[Opening Supplied material section]

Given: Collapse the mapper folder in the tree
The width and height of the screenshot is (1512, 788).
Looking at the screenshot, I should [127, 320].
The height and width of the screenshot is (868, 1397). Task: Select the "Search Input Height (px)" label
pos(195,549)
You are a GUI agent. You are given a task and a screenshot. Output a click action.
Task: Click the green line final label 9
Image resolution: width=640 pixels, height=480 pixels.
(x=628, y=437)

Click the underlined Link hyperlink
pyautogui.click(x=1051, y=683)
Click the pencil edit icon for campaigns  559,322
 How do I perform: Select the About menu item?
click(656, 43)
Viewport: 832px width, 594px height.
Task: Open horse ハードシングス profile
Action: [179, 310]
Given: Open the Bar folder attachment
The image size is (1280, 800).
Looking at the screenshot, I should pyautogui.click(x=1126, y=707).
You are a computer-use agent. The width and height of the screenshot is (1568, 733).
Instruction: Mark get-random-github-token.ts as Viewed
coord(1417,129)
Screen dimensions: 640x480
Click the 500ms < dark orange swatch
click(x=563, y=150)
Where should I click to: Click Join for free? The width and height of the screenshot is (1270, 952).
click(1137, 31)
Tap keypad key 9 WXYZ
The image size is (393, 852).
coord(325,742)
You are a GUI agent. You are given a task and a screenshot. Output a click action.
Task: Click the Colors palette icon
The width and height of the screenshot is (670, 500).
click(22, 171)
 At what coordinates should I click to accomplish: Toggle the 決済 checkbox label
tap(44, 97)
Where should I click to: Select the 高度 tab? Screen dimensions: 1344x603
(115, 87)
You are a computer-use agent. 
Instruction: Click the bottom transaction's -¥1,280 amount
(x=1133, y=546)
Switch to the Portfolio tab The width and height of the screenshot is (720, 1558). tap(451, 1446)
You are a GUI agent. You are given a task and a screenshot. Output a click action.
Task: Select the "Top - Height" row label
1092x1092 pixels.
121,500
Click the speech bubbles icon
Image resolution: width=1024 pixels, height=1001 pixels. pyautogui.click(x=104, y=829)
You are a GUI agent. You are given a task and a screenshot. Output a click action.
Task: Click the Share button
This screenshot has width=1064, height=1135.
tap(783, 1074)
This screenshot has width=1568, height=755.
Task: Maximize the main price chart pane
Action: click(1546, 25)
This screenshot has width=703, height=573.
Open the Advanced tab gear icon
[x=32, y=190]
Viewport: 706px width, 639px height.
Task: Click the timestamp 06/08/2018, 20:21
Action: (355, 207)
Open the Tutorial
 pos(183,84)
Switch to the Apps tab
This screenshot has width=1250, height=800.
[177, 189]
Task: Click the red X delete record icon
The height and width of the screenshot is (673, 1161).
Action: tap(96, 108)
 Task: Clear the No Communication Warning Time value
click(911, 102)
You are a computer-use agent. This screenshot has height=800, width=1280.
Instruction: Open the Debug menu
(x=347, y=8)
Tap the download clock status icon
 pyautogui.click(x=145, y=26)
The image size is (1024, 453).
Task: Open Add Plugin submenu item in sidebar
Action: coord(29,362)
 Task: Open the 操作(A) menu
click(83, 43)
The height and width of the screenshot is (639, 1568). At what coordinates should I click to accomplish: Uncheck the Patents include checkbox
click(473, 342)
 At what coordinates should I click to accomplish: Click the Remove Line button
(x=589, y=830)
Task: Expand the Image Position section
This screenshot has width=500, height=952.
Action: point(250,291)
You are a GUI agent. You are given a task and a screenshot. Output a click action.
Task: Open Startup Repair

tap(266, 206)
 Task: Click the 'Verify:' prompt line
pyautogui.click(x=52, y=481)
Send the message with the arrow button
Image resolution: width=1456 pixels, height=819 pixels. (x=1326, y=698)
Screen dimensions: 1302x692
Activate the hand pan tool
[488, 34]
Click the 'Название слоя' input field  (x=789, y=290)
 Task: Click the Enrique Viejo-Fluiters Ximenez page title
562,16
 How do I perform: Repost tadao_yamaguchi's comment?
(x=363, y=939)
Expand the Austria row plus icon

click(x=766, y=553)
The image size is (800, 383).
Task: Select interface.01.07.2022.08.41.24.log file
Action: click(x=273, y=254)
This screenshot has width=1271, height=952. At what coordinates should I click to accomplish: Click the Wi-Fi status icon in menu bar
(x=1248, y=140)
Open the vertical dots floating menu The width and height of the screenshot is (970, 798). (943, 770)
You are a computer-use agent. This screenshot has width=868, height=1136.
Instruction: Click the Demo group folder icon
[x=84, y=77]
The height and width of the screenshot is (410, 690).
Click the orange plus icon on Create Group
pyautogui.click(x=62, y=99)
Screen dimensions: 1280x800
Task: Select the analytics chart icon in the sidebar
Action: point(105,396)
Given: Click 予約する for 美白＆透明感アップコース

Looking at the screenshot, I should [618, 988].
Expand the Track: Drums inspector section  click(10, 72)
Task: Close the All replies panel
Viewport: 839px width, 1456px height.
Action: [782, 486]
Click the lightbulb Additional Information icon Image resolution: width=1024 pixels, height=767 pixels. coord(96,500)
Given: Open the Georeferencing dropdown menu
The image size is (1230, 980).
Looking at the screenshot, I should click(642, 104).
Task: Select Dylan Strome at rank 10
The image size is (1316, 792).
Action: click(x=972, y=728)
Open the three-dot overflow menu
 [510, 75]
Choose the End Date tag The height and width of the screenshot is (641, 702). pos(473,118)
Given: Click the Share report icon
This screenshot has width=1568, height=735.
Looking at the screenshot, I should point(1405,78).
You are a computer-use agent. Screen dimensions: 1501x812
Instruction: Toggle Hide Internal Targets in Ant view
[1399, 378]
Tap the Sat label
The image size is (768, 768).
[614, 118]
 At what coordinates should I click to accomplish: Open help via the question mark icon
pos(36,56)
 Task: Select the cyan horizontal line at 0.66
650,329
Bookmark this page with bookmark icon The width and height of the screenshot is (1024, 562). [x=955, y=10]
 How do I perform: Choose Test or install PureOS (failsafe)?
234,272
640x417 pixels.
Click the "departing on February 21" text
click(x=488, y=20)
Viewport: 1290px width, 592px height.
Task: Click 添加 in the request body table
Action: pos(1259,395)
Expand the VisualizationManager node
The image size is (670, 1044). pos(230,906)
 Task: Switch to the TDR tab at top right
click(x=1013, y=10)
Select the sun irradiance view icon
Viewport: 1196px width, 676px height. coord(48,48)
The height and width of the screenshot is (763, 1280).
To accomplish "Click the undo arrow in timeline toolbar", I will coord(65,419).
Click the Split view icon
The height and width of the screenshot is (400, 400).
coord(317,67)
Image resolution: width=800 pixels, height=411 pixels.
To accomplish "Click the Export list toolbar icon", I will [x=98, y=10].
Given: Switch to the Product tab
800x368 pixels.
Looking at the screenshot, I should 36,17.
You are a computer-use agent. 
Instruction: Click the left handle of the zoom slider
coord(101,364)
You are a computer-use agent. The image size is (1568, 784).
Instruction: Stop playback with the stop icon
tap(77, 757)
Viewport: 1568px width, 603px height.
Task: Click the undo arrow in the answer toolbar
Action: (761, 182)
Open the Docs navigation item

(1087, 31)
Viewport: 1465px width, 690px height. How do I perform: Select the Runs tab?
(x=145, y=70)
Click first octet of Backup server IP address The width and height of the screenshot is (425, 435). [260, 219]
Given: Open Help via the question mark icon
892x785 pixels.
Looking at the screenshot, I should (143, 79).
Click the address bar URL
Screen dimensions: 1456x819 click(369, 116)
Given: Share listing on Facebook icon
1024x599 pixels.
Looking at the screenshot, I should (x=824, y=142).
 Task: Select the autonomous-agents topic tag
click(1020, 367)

[Closing Supplied material section]

Exercise details —
The records above must be repeated exactly, in their entirety.

Response —
Given: Collapse the mapper folder in the tree
The width and height of the screenshot is (1512, 788).
Looking at the screenshot, I should [127, 320].
The height and width of the screenshot is (868, 1397). Task: Select the "Search Input Height (px)" label
pos(195,549)
You are a GUI agent. You are given a task and a screenshot. Output a click action.
Task: Click the green line final label 9
Image resolution: width=640 pixels, height=480 pixels.
(x=628, y=437)

Click the underlined Link hyperlink
pyautogui.click(x=1051, y=683)
Click the pencil edit icon for campaigns  559,322
 How do I perform: Select the About menu item?
click(656, 43)
Viewport: 832px width, 594px height.
Task: Open horse ハードシングス profile
Action: [179, 310]
Given: Open the Bar folder attachment
The image size is (1280, 800).
Looking at the screenshot, I should pyautogui.click(x=1126, y=707).
You are a computer-use agent. The width and height of the screenshot is (1568, 733).
Instruction: Mark get-random-github-token.ts as Viewed
coord(1417,129)
Screen dimensions: 640x480
Click the 500ms < dark orange swatch
click(x=563, y=150)
Where should I click to: Click Join for free? The width and height of the screenshot is (1270, 952).
click(1137, 31)
Tap keypad key 9 WXYZ
The image size is (393, 852).
coord(325,742)
You are a GUI agent. You are given a task and a screenshot. Output a click action.
Task: Click the Colors palette icon
The width and height of the screenshot is (670, 500).
click(22, 171)
 At what coordinates should I click to accomplish: Toggle the 決済 checkbox label
tap(44, 97)
Where should I click to: Select the 高度 tab? Screen dimensions: 1344x603
(115, 87)
You are a computer-use agent. 
Instruction: Click the bottom transaction's -¥1,280 amount
(x=1133, y=546)
Switch to the Portfolio tab The width and height of the screenshot is (720, 1558). tap(451, 1446)
You are a GUI agent. You are given a task and a screenshot. Output a click action.
Task: Select the "Top - Height" row label
1092x1092 pixels.
121,500
Click the speech bubbles icon
Image resolution: width=1024 pixels, height=1001 pixels. pyautogui.click(x=104, y=829)
You are a GUI agent. You are given a task and a screenshot. Output a click action.
Task: Click the Share button
This screenshot has width=1064, height=1135.
tap(783, 1074)
This screenshot has width=1568, height=755.
Task: Maximize the main price chart pane
Action: click(1546, 25)
This screenshot has width=703, height=573.
Open the Advanced tab gear icon
[x=32, y=190]
Viewport: 706px width, 639px height.
Task: Click the timestamp 06/08/2018, 20:21
Action: (355, 207)
Open the Tutorial
 pos(183,84)
Switch to the Apps tab
This screenshot has width=1250, height=800.
[177, 189]
Task: Click the red X delete record icon
The height and width of the screenshot is (673, 1161).
Action: tap(96, 108)
 Task: Clear the No Communication Warning Time value
click(911, 102)
You are a computer-use agent. This screenshot has height=800, width=1280.
Instruction: Open the Debug menu
(x=347, y=8)
Tap the download clock status icon
 pyautogui.click(x=145, y=26)
The image size is (1024, 453).
Task: Open Add Plugin submenu item in sidebar
Action: coord(29,362)
 Task: Open the 操作(A) menu
click(83, 43)
The height and width of the screenshot is (639, 1568). At what coordinates should I click to accomplish: Uncheck the Patents include checkbox
click(473, 342)
 At what coordinates should I click to accomplish: Click the Remove Line button
(x=589, y=830)
Task: Expand the Image Position section
This screenshot has width=500, height=952.
Action: point(250,291)
You are a GUI agent. You are given a task and a screenshot. Output a click action.
Task: Open Startup Repair

tap(266, 206)
 Task: Click the 'Verify:' prompt line
pyautogui.click(x=52, y=481)
Send the message with the arrow button
Image resolution: width=1456 pixels, height=819 pixels. (x=1326, y=698)
Screen dimensions: 1302x692
Activate the hand pan tool
[488, 34]
Click the 'Название слоя' input field  (x=789, y=290)
 Task: Click the Enrique Viejo-Fluiters Ximenez page title
562,16
 How do I perform: Repost tadao_yamaguchi's comment?
(x=363, y=939)
Expand the Austria row plus icon

click(x=766, y=553)
The image size is (800, 383).
Task: Select interface.01.07.2022.08.41.24.log file
Action: click(x=273, y=254)
This screenshot has width=1271, height=952. At what coordinates should I click to accomplish: Click the Wi-Fi status icon in menu bar
(x=1248, y=140)
Open the vertical dots floating menu The width and height of the screenshot is (970, 798). (943, 770)
You are a computer-use agent. This screenshot has width=868, height=1136.
Instruction: Click the Demo group folder icon
[x=84, y=77]
The height and width of the screenshot is (410, 690).
Click the orange plus icon on Create Group
pyautogui.click(x=62, y=99)
Screen dimensions: 1280x800
Task: Select the analytics chart icon in the sidebar
Action: point(105,396)
Given: Click 予約する for 美白＆透明感アップコース

Looking at the screenshot, I should [618, 988].
Expand the Track: Drums inspector section  click(10, 72)
Task: Close the All replies panel
Viewport: 839px width, 1456px height.
Action: [782, 486]
Click the lightbulb Additional Information icon Image resolution: width=1024 pixels, height=767 pixels. coord(96,500)
Given: Open the Georeferencing dropdown menu
The image size is (1230, 980).
Looking at the screenshot, I should click(642, 104).
Task: Select Dylan Strome at rank 10
The image size is (1316, 792).
Action: click(x=972, y=728)
Open the three-dot overflow menu
 [510, 75]
Choose the End Date tag The height and width of the screenshot is (641, 702). pos(473,118)
Given: Click the Share report icon
This screenshot has width=1568, height=735.
Looking at the screenshot, I should point(1405,78).
You are a computer-use agent. Screen dimensions: 1501x812
Instruction: Toggle Hide Internal Targets in Ant view
[1399, 378]
Tap the Sat label
The image size is (768, 768).
[614, 118]
 At what coordinates should I click to accomplish: Open help via the question mark icon
pos(36,56)
 Task: Select the cyan horizontal line at 0.66
650,329
Bookmark this page with bookmark icon The width and height of the screenshot is (1024, 562). [x=955, y=10]
 How do I perform: Choose Test or install PureOS (failsafe)?
234,272
640x417 pixels.
Click the "departing on February 21" text
click(x=488, y=20)
Viewport: 1290px width, 592px height.
Task: Click 添加 in the request body table
Action: pos(1259,395)
Expand the VisualizationManager node
The image size is (670, 1044). pos(230,906)
 Task: Switch to the TDR tab at top right
click(x=1013, y=10)
Select the sun irradiance view icon
Viewport: 1196px width, 676px height. coord(48,48)
The height and width of the screenshot is (763, 1280).
To accomplish "Click the undo arrow in timeline toolbar", I will coord(65,419).
Click the Split view icon
The height and width of the screenshot is (400, 400).
coord(317,67)
Image resolution: width=800 pixels, height=411 pixels.
To accomplish "Click the Export list toolbar icon", I will [x=98, y=10].
Given: Switch to the Product tab
800x368 pixels.
Looking at the screenshot, I should 36,17.
You are a computer-use agent. 
Instruction: Click the left handle of the zoom slider
coord(101,364)
You are a computer-use agent. The image size is (1568, 784).
Instruction: Stop playback with the stop icon
tap(77, 757)
Viewport: 1568px width, 603px height.
Task: Click the undo arrow in the answer toolbar
Action: (761, 182)
Open the Docs navigation item

(1087, 31)
Viewport: 1465px width, 690px height. How do I perform: Select the Runs tab?
(x=145, y=70)
Click first octet of Backup server IP address The width and height of the screenshot is (425, 435). [260, 219]
Given: Open Help via the question mark icon
892x785 pixels.
Looking at the screenshot, I should (143, 79).
Click the address bar URL
Screen dimensions: 1456x819 click(369, 116)
Given: Share listing on Facebook icon
1024x599 pixels.
Looking at the screenshot, I should (x=824, y=142).
 Task: Select the autonomous-agents topic tag
click(1020, 367)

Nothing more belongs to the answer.